The company’s own benchmark for success is modest by design. Al Khafaji has set an 18-month target of a permanently deployed fleet in the high double to low triple digits across at least two US states, not the thousands that math would actually require.
A Crowded Field Chasing the Same Gap
Other investors are making the same bet on labor scarcity over new technology. Zurich’s Gravis Robotics raised $23 million in November to retrofit existing excavators and loaders with cameras and AI so they can run autonomously or be guided remotely by tablet. Berlin’s All3 raised $25 million in seed funding for legged robots aimed at housebuilding, and Built Robotics takes a similar retrofit approach with autonomous excavators.
Equipment giants are circling too. Caterpillar, Komatsu and Volvo are all developing autonomous construction equipment, a market valued near $10 billion in 2025 and growing at 7.9% a year. Dedicated construction robots are a smaller slice of that: industry estimates put the category near $1.4 billion in 2024, on pace for $3.66 billion by 2030 as adoption grows roughly 18% annually.

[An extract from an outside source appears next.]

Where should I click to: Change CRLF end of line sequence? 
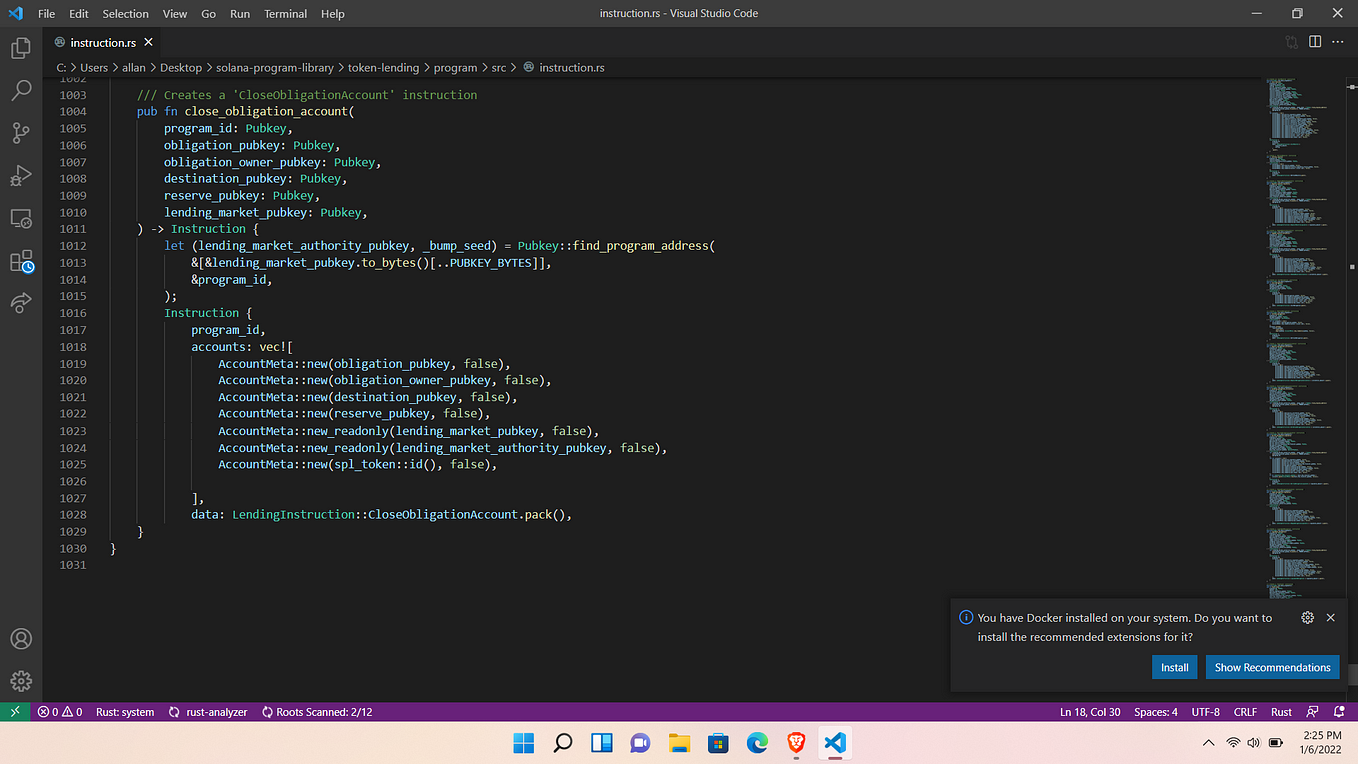coord(1245,712)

Australia’s FBR is still pushing into the same American market Monumental is now entering. Through its joint venture with CRH Ventures Americas, the venture arm of building materials supplier CRH, FBR has aimed at a phased purchase of 300 Hadrian X units tied to a demonstration program of single-story homes in Florida, one of the same states where Monumental plans its own early US deployments.
Sten Tamkivi, a partner at investor Plural, called Monumental “one of the most deployed autonomous construction operators in the world, solving a global-scale problem from the heart of Europe.” Whether that scale holds against a shortage measured in the millions will show up on job sites in Texas, Florida, Virginia and Arizona long before it shows up in any pitch deck.